I was in a Gurdjieff group for many years and although his teaching was mainly about presence and “self-remembering” (or what today we might call mindfulness), he also spoke about love.
Gurdjieff said, “Without self-love a man can do nothing. There are two qualities of self-love. One is a dirty thing. The other, an impulse, love of the real “I”. Without this, it is impossible to move.
An ancient Hindu saying—”Happy is he who loves himself, for he can love me.”
Gurdjieff is also reported to have said that if someone can really love then they have learned it in this lifetime. I had always thought that people with perfect parents, who perfectly loved them, would automatically know how to love, in the right way. Yet, apparently not.
So “love” has to be learned. But how?
For myself, I grew up without “love”. I did not know how to relate to others kindly and was often quite abrupt, even aggressive, without realising it. This non-loving behaviour was how I had been treated growing up and I must have absorbed it, automatically, as a way of being.
Gurdjieff said, if you want to learn to love, start with plants and animals. But I started with children.
I can’t remember where the idea came from, but in my twenties I started to visualise a small child or baby. I would hold them in my lap or in a warm hug and send them a feeling of love and feel a desire to protect and care for them. The idea was that the child was myself – receiving the love that I never had.
Not long after I began this practice I was sitting on a train when suddenly an extraordinary feeling of radiance and happiness came over me, as if I was bathed in a golden light that surrounded me with love. At the time I related this to the visualisation practice. But when I described the experience to my Gurdjieff teacher she told me to stop doing the visualisation and, of course, I did. This practice was something I returned to later, with much regret that I had given it up at a time in my life when I really needed it.
Later on I had a wonderful spiritual mentor who said to me,
“What you need is a sense of love.”
At that moment I realised I didn’t have it and couldn’t imagine it. I had never felt loved or cared for and didn’t know what it could be or what it would feel like.
One day as he observed me in my usual posture of utter dejection he said,
“What I wish for you – is to have heart”.
I realised that my posture, my feelings, my state of mind and my thoughts were all linked to this loss of “heart”. My childhood had left me heart-broken.
Years passed, my mentor died, and I found my way to Buddhism.

SOURCE INFORMATION ->

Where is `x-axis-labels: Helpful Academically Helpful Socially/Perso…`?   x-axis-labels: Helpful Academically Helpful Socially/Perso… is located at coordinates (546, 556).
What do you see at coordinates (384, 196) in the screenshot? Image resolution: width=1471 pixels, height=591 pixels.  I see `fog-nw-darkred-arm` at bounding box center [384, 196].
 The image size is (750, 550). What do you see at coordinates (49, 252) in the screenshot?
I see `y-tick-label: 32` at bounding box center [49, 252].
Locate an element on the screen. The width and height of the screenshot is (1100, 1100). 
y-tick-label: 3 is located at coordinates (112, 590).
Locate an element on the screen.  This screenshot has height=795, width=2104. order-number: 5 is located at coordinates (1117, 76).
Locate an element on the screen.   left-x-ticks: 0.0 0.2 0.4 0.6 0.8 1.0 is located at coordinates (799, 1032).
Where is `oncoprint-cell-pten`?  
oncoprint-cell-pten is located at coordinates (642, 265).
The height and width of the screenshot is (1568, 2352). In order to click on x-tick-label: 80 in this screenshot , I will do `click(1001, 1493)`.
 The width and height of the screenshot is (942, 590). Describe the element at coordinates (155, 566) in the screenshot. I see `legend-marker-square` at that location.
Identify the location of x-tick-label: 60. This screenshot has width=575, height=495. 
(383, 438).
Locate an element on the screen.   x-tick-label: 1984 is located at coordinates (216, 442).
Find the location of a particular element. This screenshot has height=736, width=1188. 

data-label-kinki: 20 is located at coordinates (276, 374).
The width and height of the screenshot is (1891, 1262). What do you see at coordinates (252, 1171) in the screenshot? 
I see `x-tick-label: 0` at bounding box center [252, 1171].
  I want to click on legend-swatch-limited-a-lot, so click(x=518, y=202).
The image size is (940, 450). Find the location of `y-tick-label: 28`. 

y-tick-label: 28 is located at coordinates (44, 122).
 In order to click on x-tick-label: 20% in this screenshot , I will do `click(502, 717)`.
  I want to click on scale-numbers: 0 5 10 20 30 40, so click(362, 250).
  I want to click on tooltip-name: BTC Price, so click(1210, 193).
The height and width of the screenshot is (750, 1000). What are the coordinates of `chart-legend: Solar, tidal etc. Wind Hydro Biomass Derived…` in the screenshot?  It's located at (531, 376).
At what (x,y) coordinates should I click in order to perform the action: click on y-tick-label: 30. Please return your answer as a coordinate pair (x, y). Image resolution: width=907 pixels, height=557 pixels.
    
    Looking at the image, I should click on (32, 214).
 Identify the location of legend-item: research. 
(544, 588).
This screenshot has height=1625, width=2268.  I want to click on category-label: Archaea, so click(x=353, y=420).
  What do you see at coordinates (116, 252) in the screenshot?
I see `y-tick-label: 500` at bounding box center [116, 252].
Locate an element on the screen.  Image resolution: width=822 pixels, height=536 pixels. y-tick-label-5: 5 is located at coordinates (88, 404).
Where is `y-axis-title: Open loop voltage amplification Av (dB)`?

THINGS TO DO ->
a) In the listing, write out the lines from the one containing "This screenshot has height=1625, width=2268." through the end of the listing, substituting "current" for "voltage" and leaving everything else unchanged.
b) Continue the essay on learning to love from where it stops.
The essay and the listing have nothing to do with each other.

YOUR WRITTEN ANSWERS ->
a)
This screenshot has height=1625, width=2268.  I want to click on category-label: Archaea, so click(x=353, y=420).
  What do you see at coordinates (116, 252) in the screenshot?
I see `y-tick-label: 500` at bounding box center [116, 252].
Locate an element on the screen.  Image resolution: width=822 pixels, height=536 pixels. y-tick-label-5: 5 is located at coordinates (88, 404).
Where is `y-axis-title: Open loop current amplification Av (dB)`?

b)
The Buddhist teachers taught a particular short prayer that could help to develop “Metta” or compassion. Interestingly, they said that it was important to always start by directing Metta to yourself.
May I be peaceful.
May I be calm.
May I be at ease.
May I be free from suffering.
This prayer often forms part of the Buddhist “Loving Kindness” meditation. The first time I tried to practice this, under a teacher’s guidance, was in a group at the end of a meditation retreat.
But I just couldn’t do it. The whole idea of it made me feel angry, very angry and I felt that if Metta was a substance I would fling it at the wall in a rage. When I listened to the voice within it was like a small child shouting,
“Why should I? Everyone hates me! Why should I send love to anyone! There is no love!”
The other participants spoke about experiencing “Metta” for themselves and others and how wonderful it was. As they described their rapture I thought, oh my God, there is really something wrong with me.
I realised that, in general, I lacked empathy. I had to find out what it was and to start trying to practice it. I started trying to put myself in another’s shoes and care about them. I had to ask myself, “Have I really tried seeing things from their point of view?”
Time and again I puzzled over the “sense of love” that my mentor had told me about. I knew I needed it, but what was it and where would I find it?
And then, unexpectedly, life gave me something.
There are not many moments in life where one can say, upon looking back over many years,
“That was a turning point.”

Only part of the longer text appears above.